## Source data
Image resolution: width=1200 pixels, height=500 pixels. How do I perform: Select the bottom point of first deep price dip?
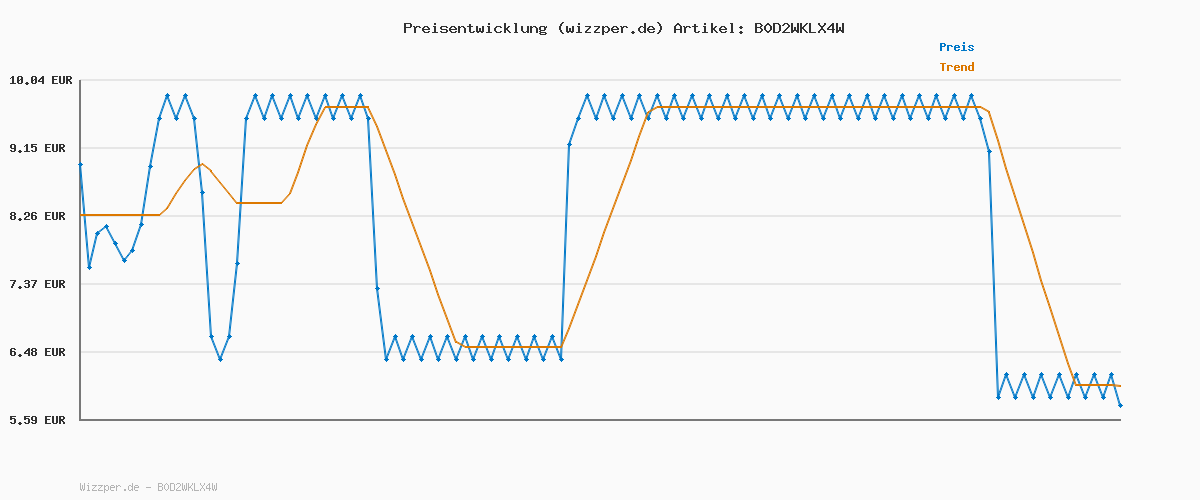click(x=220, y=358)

---

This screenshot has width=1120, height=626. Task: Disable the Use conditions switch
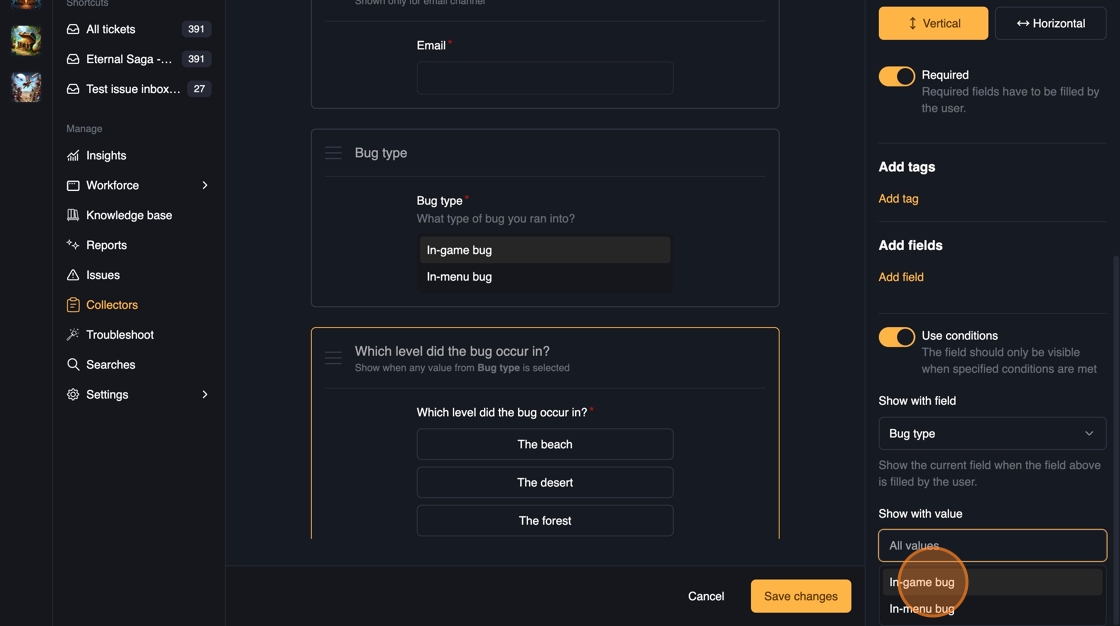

--

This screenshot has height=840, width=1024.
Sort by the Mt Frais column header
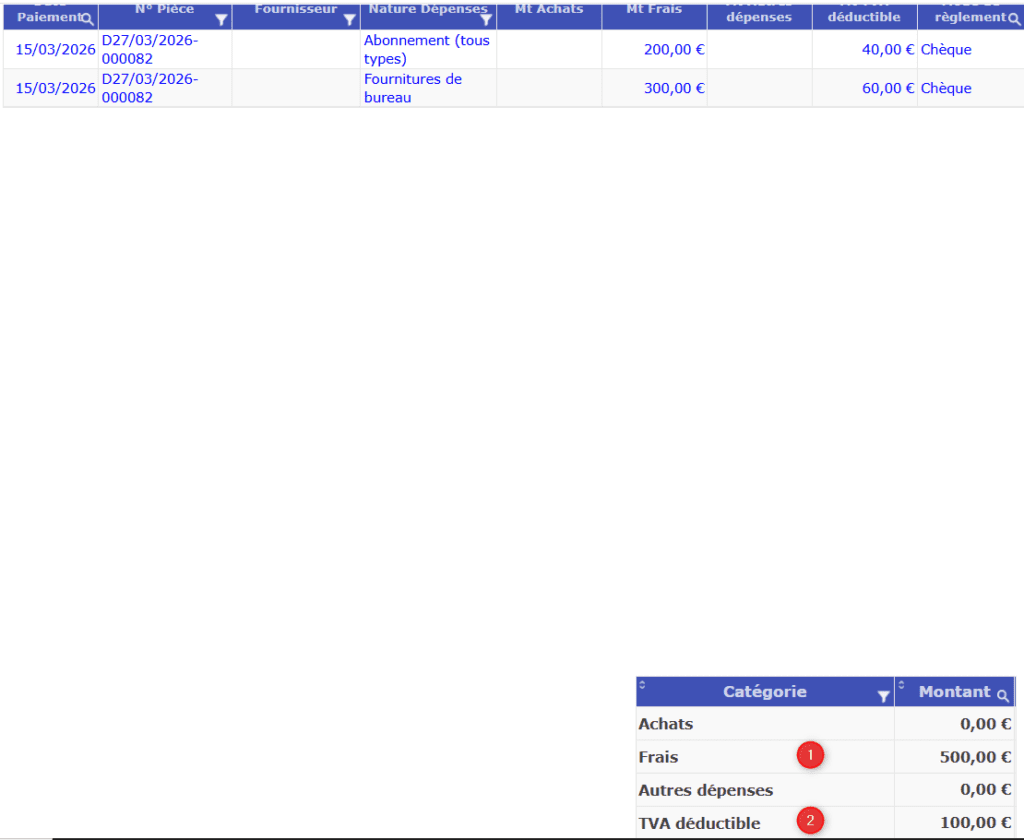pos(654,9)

## Assignment
Select all lines in the listing above where the word "screenshot" appears, and show them.

## Response for this exercise
This screenshot has width=1120, height=626. Task: Disable the Use conditions switch
This screenshot has height=840, width=1024.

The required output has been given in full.